Alors qu’au Parlement libanais, ce mercredi 15 mai, la présence des migrants et réfugiés syriens était au cœur des débats politiques, environ 330 d’entre eux ont quitté hier le Liban pour rejoindre leur pays natal, dévasté par la guerre. Le rapatriement de ces réfugiés, acheminés à bord de cars et de camionnettes depuis la région d’Ersal, dans le nord-est du pays, s’inscrit dans le cadre d’un programme de retour «volontaire» fortement encouragé par l’Etat libanais, en étroite collaboration avec Damas. «Je rentre seul pour le moment, pour préparer le retour de ma famille. Je suis heureux de rentrer dans mon pays après dix ans» d’exil, a raconté à l’AFP un homme de 57 ans, qui a préféré rester anonyme.
Le convoi organisé ce mardi intervient dans un climat de plus en plus hostile à la présence des ressortissants syriens, sur fond de grave crise économique au Liban. Depuis plusieurs mois, les autorités de Beyrouth multiplient les mesures restrictives à l’encontre des déplacés, jugés en partie responsables du délitement socio-économique du pays, et appellent la communauté internationale à organiser leur retour. Depuis le début de la guerre civile en Syrie, en 2011, le Liban dit avoir accueilli près de deux millions de réfugiés (800 000 selon les chiffres de l’ONU), soit le plus important ratio par habitant au monde.
Actes anti-Syriens
Le 2 mai, la présidente de la Commission européenne, Ursula von der Leyen, a annoncé lors d’une visite à Beyrouth une aide d’un milliard d’euros afin d’aider à la «stabilité socio-économique» du Liban, en contrepartie d’une «bonne coopération» des autorités du pays dans la lutte contre l’immigration clandestine. Entre janvier et avril, plus de 40 bateaux partis des côtes libanaises et transportant environ 2 500 personnes ont accosté à Chypre, pays de l’Union européenne situé à environ 200 kilomètres.
Reportage
L’aide européenne a suscité de vives critiques de la part de dirigeants politiques libanais, qui y voient un encouragement à maintenir les Syriens au Liban. Lundi soir, le chef du puissant Hezbollah, Hassan Nasrallah, a exhorté les autorités libanaises à «ouvrir la mer» aux bateaux de migrants pour faire pression sur l’Europe. Dans la rue, les actes anti-Syriens se multiplient. Violences physiques, licenciements, menaces… la communauté fait face à une vague d’hostilité, aggravée par le meurtre de Pascal Sleimane, un responsable local du parti chrétien des Forces libanaises (FL), dont le corps a été retrouvé le 8 avril en Syrie.
«Toujours pas un endroit sûr»
En dépit de la situation plus que difficile au Liban, les ONG s’inquiètent de ces rapatriements.

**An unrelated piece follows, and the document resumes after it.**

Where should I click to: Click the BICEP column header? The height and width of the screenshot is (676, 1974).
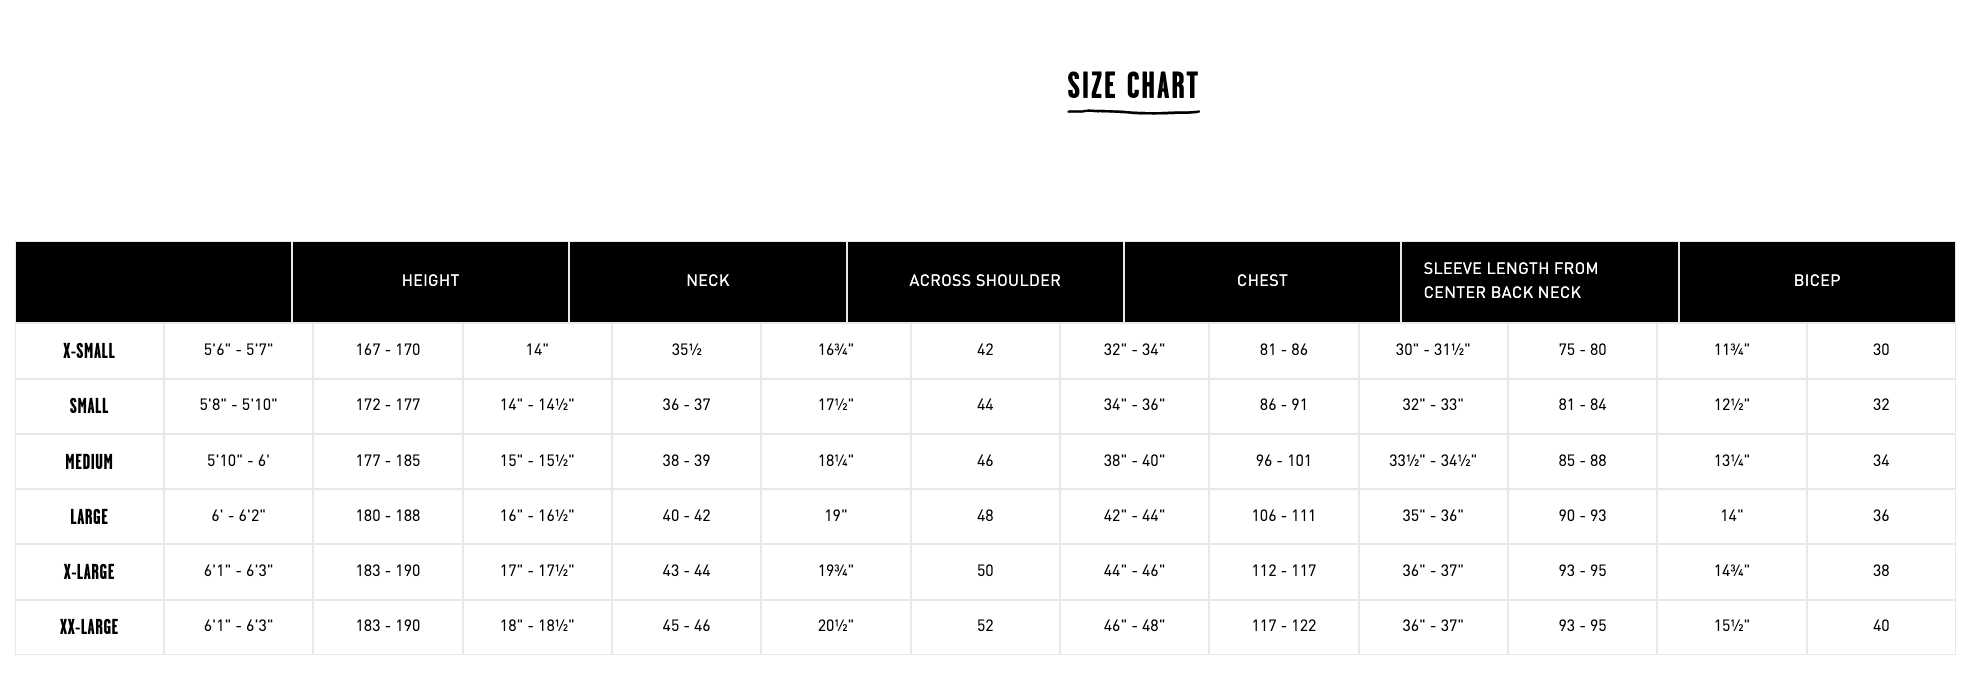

Depuis octobre 2022, date à laquelle Michel Aoun, ancien président libanais, a annoncé vouloir reprendre les retours «volontaires» vers la Syrie – après quelques départs peu nombreux depuis 2017 –, Amnesty International alerte sur cette politique. «Compte tenu des conditions déplorables dans lesquelles les réfugiés syriens vivent au Liban, il est permis de douter de leur capacité à donner un consentement véritablement libre», dénonçait Diana Semaan, directrice adjointe par intérim pour le Moyen-Orient et l’Afrique du Nord à Amnesty International. L’Agence des Nations unies pour les réfugiés (UNHCR) estime que 90 % des réfugiés syriens installés au Liban vivent dans l’extrême pauvreté.
Les organisations de défense des droits humains insistent également sur le risque d’arrestation et de violences commises par le régime de Damas. «La Syrie n’est toujours pas un endroit sûr, estime Ramzi Kais, chercheur sur le Liban au sein de l’ONG Human Rights Watch (HRW). Entre 2017 et 2021, nous avons pu documenter de graves répercussions sur des Syriens de retour du Liban ou de Jordanie vers la Syrie». «La situation générale en Syrie ne permet toujours pas un retour sûr, digne et durable des réfugiés syriens dans leur pays d’origine», indiquait le Haut-commissariat des Nations unies pour les droits de l’Homme dans un rapport publié le 13 février. Le texte alertait notamment sur les méthodes de torture, d’emprisonnement ou de disparition forcée encore utilisées par le régime syrien. En dépit de ces nombreuses réserves, le Liban assure considérer comme sûres les régions contrôlées par le régime Assad.